Here’s a neat thing: a post by Andrew Appel on the mathematics of CDOs (Collateralized Debt Obligations).  It seems that someone has proven that you can put a financial “booby trap” in a CDO, and the unfortunate recipient cannot tell it is there, and even afterwards cannot prove that you did it.

By “booby trap”, they mean that you can construct a group of CDOs and insert debt that is likely to go bad into just a few, rather than spreading it randomly over the entire group.   But don’t listen to me.   Read the post and the paper.  It’s reasonably readable.

Now, what does this mean?   Well, you could target a customer with booby-trapped CDOs, then short their stock.   Wait until the debt booby trap goes off, watch their stock price drop, close the shorts and profit.  All kinds of fun and games.  Modern banking is more complicated than we thought it was.  [Personally, I’m not at all sure why banking needs to be complicated at all.  Banks should be boring.]
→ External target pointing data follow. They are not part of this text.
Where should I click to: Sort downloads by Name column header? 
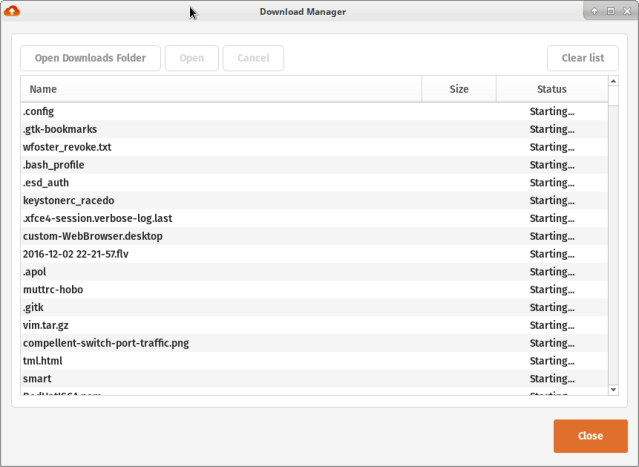pos(220,89)
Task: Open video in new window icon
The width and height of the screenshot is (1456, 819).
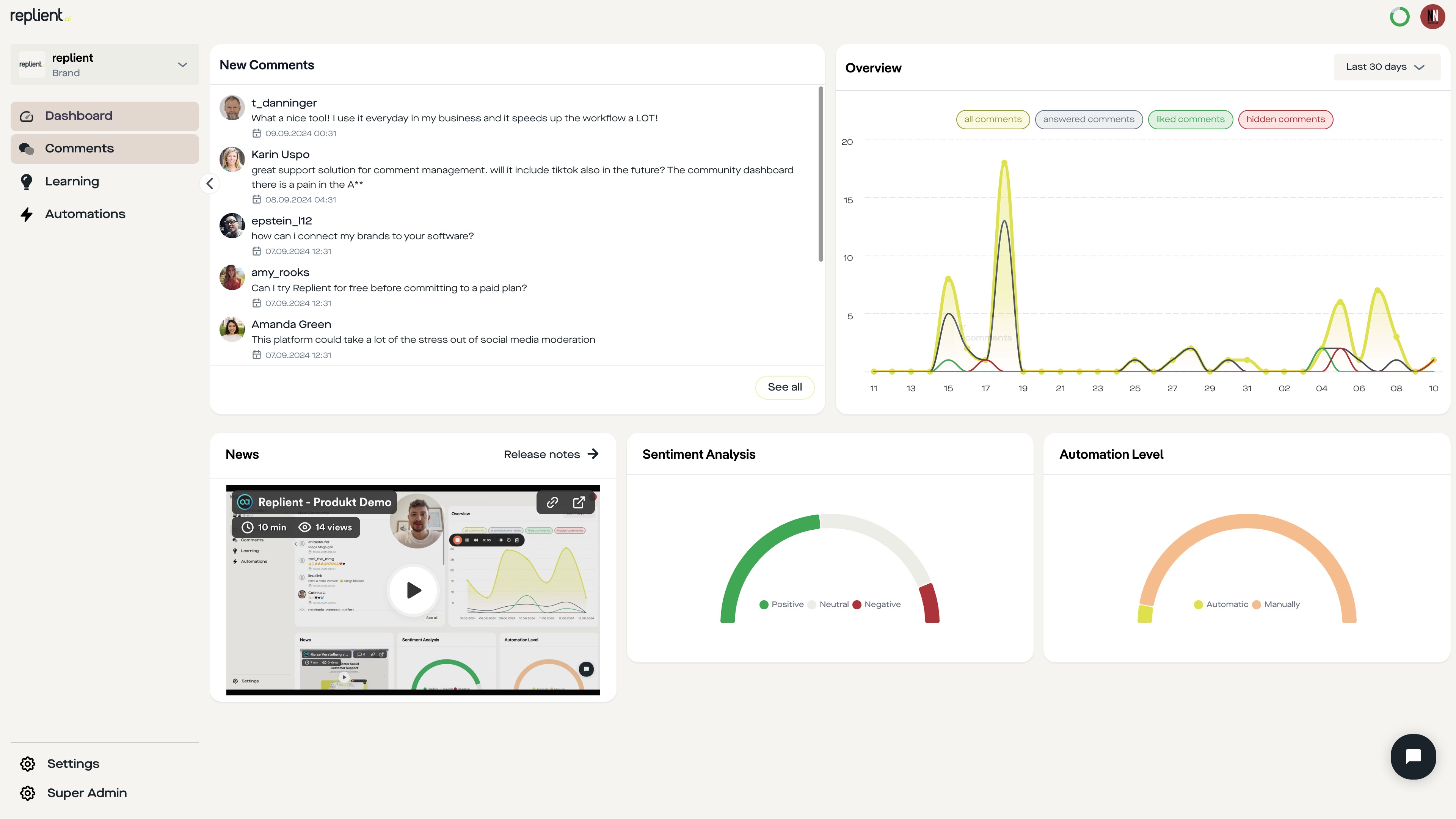Action: click(579, 502)
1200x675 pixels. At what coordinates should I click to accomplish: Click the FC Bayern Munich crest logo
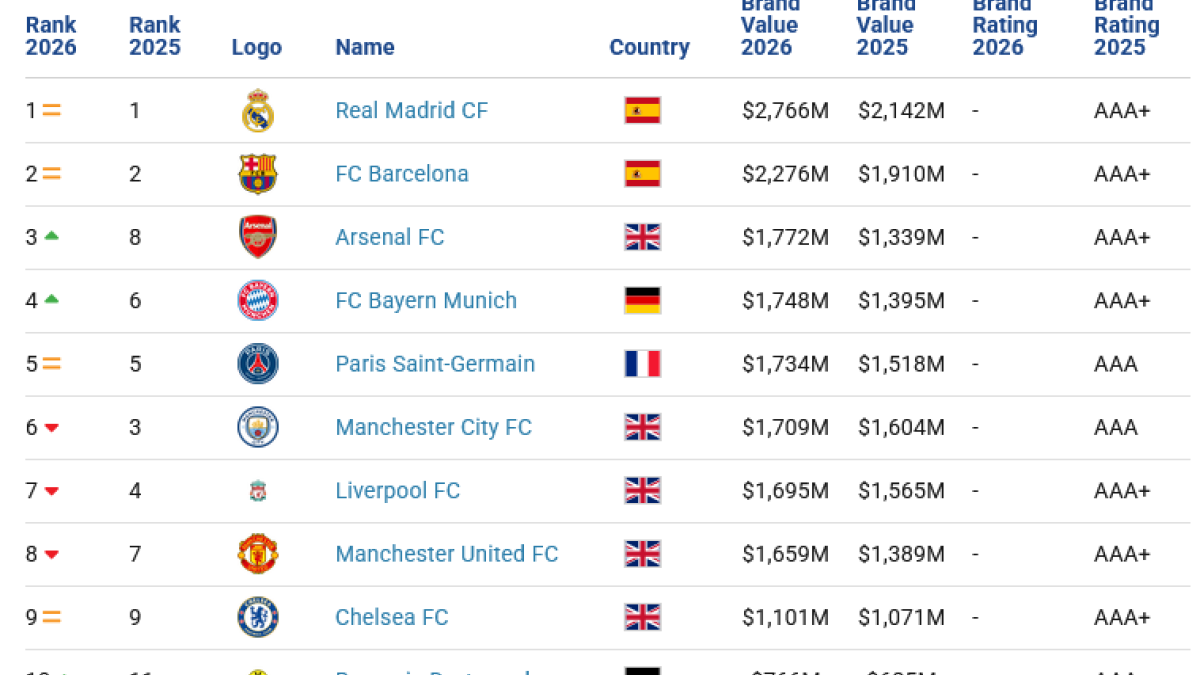[258, 300]
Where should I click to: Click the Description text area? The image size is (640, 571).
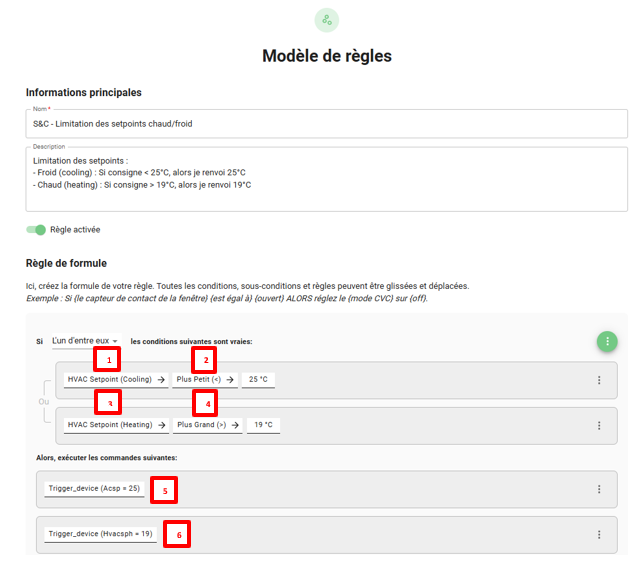click(x=326, y=180)
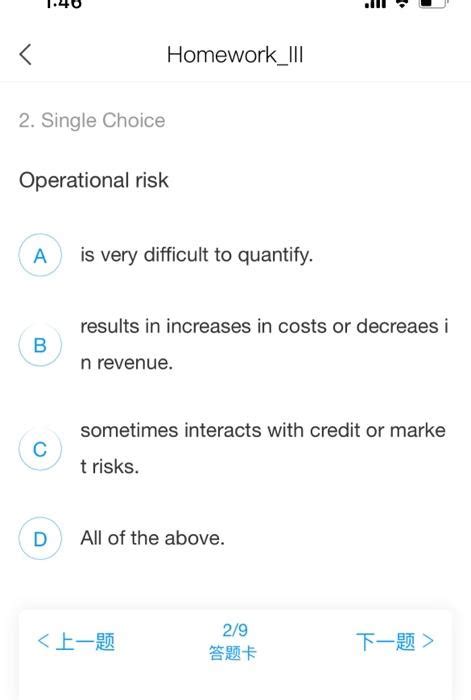Tap the '2. Single Choice' label
Image resolution: width=471 pixels, height=700 pixels.
pyautogui.click(x=92, y=121)
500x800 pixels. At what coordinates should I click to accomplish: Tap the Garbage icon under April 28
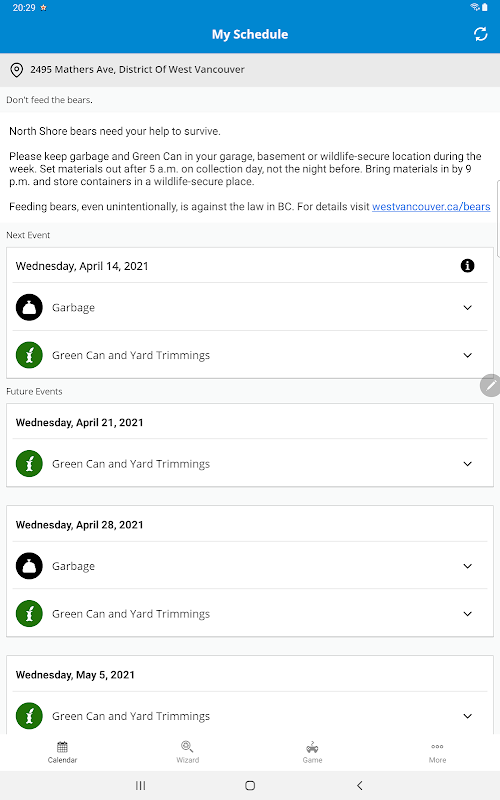tap(29, 566)
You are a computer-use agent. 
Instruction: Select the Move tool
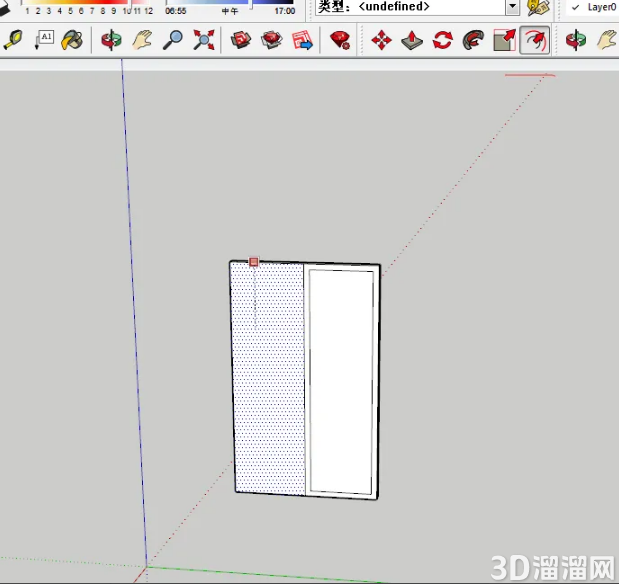click(381, 40)
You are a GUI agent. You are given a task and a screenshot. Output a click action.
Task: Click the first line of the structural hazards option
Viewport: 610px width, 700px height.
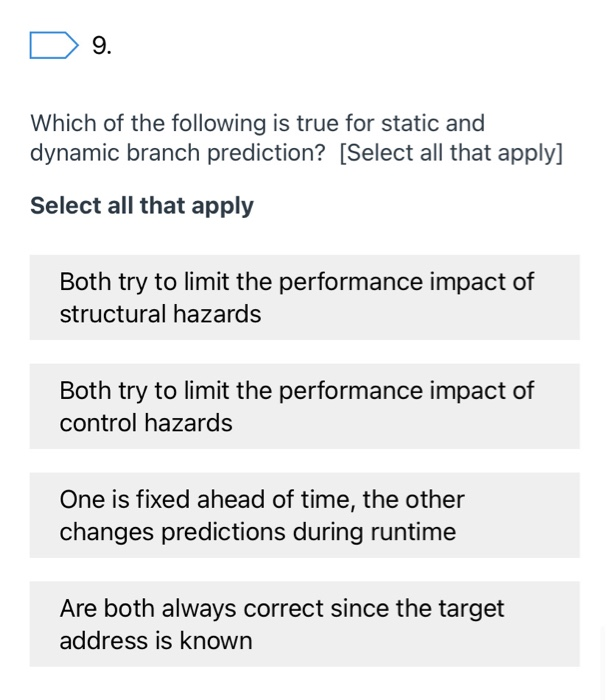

The connection to cryptography is that the creation and testing of a CDO are very different computationally.   Detecting that a CDO has not been created randomly is a NP hard problem, and NP hard problems are believed to be effectively insoluable because they take exponentially large amounts of computer power to solve exactly.  [A limitation of the paper is that an approximate solution might be good enough, and approximate solutions to NP hard problems are not necessarily expensive.]

So, cryptography uses NP-hard problems a lot.  The general idea is that you want to be able to construct a key cheaply but that breaking the key should be extremely expensive.  This is the basis of public-key cryptography.